I posted this question to the PhantomJS mailing list a week ago, but have gotten no response. Hoping for better luck here...
I've been trying to use PhantomJS to scrape information from YouTube, but haven't been able to get it working.
Consider a YouTube video embedded into a web page via an iframe element. If you load the URL referenced by the src attribute directly into a browser, you get a full-page version of the video, where the video is encapsulated in an embed element.
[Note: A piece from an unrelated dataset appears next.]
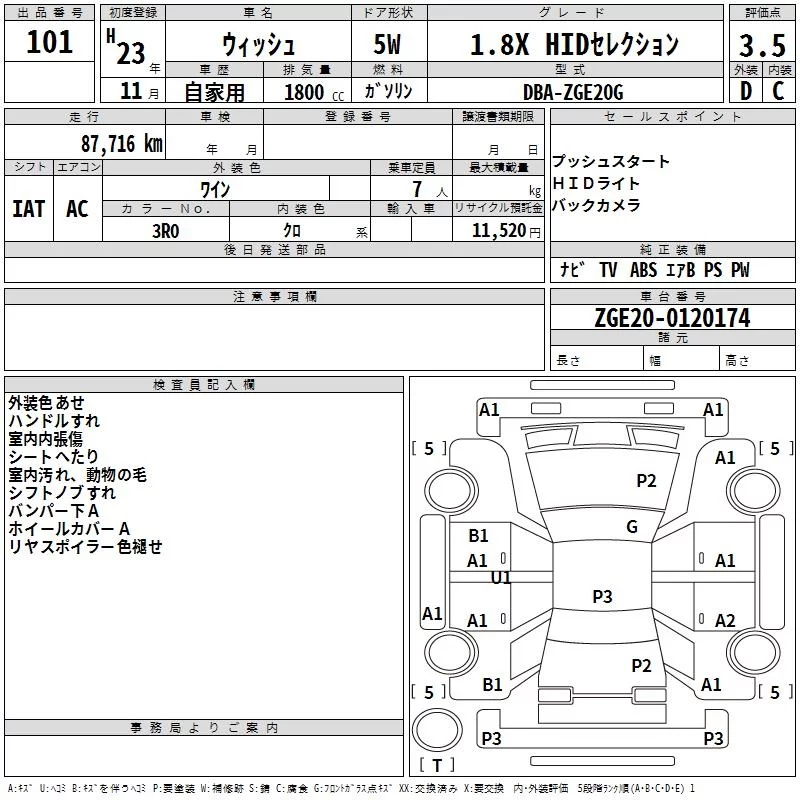Click the A2 mark on rear door
This screenshot has width=800, height=800.
coord(725,620)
The embed element is not present in the initial page content; rather, some script tags on the page cause some Javascript to be evaluated which eventually adds the embed element to the DOM. I want to be able to access this embed element when it appears, but it never appears when I load the page in PhantomJS.
Here's the code I'm using:
var page = require("webpage").create();
page.settings.userAgent = "Mozilla/5.0 (X11; rv:24.0) Gecko/20130909 Firefox/24.0";
page.open("https://www.youtube.com/embed/dQw4w9WgXcQ", function (status) {
if (status !== "success") {
console.log("Failed to load page");
phantom.exit();
} else {
setTimeout(function () {
var size = page.evaluate(function () {
return document.getElementsByTagName("EMBED").length;
});
console.log(size);
phantom.exit();
}, 15000);
}
});
I only ever see "0" printed to the console, no matter how long I set the timeout. If I look for "DIV" elements I get "3", and if I look for "SCRIPT" elements I get "5", so the code seems to be sound. I just never find any "EMBED" tags, even though if I load the URL above in my browser I do find one soon after page-load.
Does anyone have any idea what the problem might be? Thanks in advance for any help.